Printing out sewing patterns at home or at a printshop
STEP 1. CHOOSE THE RIGHT FORMAT.
We currently offer 19 printing formats in PDF, plus the DXF format. Every order will also contain an SVG file that can be imported into the software of your preference.
Sewist CAD offers sewing patterns that can be printed at home or in copy centers.
- Home printers in the USA and Canada usually use Letter format. In other countries A4 format is more common. If in doubt, please choose the universal A4/Letter format as shown in the screenshot below.
- If you are going to print out the file at a copy center, make sure to contact them first and double check the format that they accept.
Most copy centers will be happy to work with bigger ANSI formats (e.g. A0) or ARCH formats (e.g. ARCH D).
You can easily select a format on the pattern page:
STEP 2. PRINT OUT THE FILE.
Please use Adobe Reader software to open your PDF pattern. You can get Adobe Reader free of charge at this link - https://get.adobe.com/reader/.
Your customised sewing pattern will arrive as a multi page PDF file, with the first page showing the layout of the pieces on the other pages. While the program tries hard to place them so that there are as few spare pages as possible, most likely some of the pages will still remain unoccupied. You may choose not to print them at all and go for the "filled" pages only. When printing the pattern, set the zoom option to "No scale", or "100% scale", depending on the printer model. It is a good idea to print out the first page first and check if the square sides will equal 10 cm. The bottom edge of the square also has an inch scale. If they come out smaller or bigger, you need to play with the zoom settings to achieve the exact measurements.
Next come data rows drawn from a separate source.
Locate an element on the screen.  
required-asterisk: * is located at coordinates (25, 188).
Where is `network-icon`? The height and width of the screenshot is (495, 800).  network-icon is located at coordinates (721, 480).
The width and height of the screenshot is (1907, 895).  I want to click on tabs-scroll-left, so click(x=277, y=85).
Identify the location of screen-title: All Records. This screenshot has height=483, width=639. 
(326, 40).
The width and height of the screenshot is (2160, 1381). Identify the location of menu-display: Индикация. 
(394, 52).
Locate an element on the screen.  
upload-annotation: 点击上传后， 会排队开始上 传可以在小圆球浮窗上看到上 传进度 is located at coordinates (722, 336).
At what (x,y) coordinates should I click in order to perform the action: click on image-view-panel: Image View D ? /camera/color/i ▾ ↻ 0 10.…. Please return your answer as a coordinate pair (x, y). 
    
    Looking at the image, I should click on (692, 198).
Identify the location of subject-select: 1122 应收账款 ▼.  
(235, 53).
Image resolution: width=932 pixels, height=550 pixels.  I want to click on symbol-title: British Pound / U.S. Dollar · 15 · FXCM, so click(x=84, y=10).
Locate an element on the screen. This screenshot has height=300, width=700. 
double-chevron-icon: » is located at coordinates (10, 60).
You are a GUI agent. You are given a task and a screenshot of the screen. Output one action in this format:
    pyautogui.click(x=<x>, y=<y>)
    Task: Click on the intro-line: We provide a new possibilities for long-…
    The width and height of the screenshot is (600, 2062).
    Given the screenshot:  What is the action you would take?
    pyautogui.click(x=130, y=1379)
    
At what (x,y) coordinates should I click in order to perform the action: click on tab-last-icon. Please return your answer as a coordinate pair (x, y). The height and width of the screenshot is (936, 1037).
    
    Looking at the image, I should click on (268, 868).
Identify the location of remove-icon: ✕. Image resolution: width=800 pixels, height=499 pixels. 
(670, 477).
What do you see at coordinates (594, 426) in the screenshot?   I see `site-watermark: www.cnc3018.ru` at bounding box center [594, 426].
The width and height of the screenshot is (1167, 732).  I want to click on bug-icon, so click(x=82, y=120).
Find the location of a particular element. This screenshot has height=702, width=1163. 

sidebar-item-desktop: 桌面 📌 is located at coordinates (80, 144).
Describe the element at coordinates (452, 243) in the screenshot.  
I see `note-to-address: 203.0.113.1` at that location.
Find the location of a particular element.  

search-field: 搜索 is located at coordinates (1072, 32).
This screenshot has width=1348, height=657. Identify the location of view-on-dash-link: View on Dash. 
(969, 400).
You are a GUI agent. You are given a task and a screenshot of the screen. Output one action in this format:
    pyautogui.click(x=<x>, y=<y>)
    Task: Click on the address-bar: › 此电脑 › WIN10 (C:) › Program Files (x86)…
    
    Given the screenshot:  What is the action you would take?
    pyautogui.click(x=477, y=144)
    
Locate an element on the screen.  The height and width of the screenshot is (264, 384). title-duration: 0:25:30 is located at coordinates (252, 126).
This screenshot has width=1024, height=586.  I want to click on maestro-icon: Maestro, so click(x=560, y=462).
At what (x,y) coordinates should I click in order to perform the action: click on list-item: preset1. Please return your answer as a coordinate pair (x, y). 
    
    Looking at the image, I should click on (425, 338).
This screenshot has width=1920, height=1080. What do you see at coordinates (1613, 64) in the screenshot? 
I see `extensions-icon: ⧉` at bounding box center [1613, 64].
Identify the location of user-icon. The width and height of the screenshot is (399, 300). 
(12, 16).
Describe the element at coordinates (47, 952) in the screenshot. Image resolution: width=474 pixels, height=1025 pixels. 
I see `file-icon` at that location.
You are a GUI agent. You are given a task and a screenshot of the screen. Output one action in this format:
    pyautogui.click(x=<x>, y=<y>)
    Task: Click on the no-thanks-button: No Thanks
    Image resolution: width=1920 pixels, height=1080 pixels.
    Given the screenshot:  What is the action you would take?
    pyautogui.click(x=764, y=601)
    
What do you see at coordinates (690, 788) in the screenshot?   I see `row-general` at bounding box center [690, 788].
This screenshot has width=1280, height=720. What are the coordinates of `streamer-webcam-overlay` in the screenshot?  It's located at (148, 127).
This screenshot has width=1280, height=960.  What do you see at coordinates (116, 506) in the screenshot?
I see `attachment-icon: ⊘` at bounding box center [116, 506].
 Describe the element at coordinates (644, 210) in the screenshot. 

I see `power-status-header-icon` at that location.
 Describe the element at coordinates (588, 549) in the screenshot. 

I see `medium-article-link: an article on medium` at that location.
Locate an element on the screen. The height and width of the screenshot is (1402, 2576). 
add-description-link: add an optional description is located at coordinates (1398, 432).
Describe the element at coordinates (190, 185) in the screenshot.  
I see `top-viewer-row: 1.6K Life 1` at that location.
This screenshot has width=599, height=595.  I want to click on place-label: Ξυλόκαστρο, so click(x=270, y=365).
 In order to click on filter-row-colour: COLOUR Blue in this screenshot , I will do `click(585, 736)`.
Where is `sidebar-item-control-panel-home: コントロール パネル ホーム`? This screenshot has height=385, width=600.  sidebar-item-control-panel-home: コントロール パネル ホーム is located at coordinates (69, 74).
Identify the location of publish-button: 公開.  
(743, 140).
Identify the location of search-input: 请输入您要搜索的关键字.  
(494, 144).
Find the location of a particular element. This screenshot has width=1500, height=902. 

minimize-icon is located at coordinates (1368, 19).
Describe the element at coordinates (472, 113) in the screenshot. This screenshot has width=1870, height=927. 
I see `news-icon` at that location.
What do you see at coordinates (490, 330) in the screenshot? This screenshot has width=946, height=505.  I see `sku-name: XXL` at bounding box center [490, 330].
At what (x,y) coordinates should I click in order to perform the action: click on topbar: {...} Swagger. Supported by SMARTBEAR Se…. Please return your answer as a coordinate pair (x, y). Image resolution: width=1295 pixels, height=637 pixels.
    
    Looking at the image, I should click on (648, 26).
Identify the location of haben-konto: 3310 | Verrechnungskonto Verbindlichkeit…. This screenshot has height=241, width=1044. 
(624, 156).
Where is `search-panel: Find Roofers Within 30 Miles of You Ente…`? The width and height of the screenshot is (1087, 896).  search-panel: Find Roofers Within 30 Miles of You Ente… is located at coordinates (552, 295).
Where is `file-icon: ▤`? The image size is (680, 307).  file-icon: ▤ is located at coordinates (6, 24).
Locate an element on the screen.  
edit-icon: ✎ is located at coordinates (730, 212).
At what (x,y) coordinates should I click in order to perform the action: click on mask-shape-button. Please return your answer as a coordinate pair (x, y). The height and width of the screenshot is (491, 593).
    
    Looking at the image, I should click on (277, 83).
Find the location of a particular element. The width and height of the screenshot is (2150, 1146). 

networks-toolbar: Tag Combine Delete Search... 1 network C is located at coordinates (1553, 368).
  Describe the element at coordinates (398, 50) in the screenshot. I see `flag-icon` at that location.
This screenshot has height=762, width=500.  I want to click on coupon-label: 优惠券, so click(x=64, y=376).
There will be frames around the actual page area - this is fine. Please pay attention to the positioning of the file contents on page in case you selected universal A4/Letter format. This format contains the printable area only and the margins are added by the printer. You may need to recenter the printable area in case it gets shifted towards left upper corner. This can be done in advanced settings of the printer you use.
STEP 3. LAY OUT THE SHEETS IN THE CORRECT ORDER.
You will also receive a separate readme file with the layout of the pattern pages. The file contains a numbered chart which shows the order in which the pages should be placed. The chart also shows the draft lines of the pattern pieces that would be drawn on each page.
Trim top and/or right margin of the pages where you see the scissors symbols. In the center of each page, the number of row and column is printed, separated by / sign. Construct layout pages according to these marks (for example, page marked 2/3 is in the second row and in the third column).
STEP 4. PIN THE SHEETS TOGETHER.
It is a good idea to use either a cork sheet or a foam plastic sheet. Put the cork or foam sheet on a solid surface, e.g. a table, and place the sheets to be pinned on it. Match together the corners of the frames on the pattern pages and run a pin through both of the corners, so that the pattern sheets stay laying on the surface rather than hanging on a pin.
STEP 5. APPLY ADHESIVE TAPE.
Having matched the sheets, fix them together using adhesive tape, applied along the whole matched edge.
STEP 6. CUT OUT THE PATTERN.
You now have one big sheet of paper with the pattern pieces drawn on it.
Use scissors or a disk knife to cut out the pieces.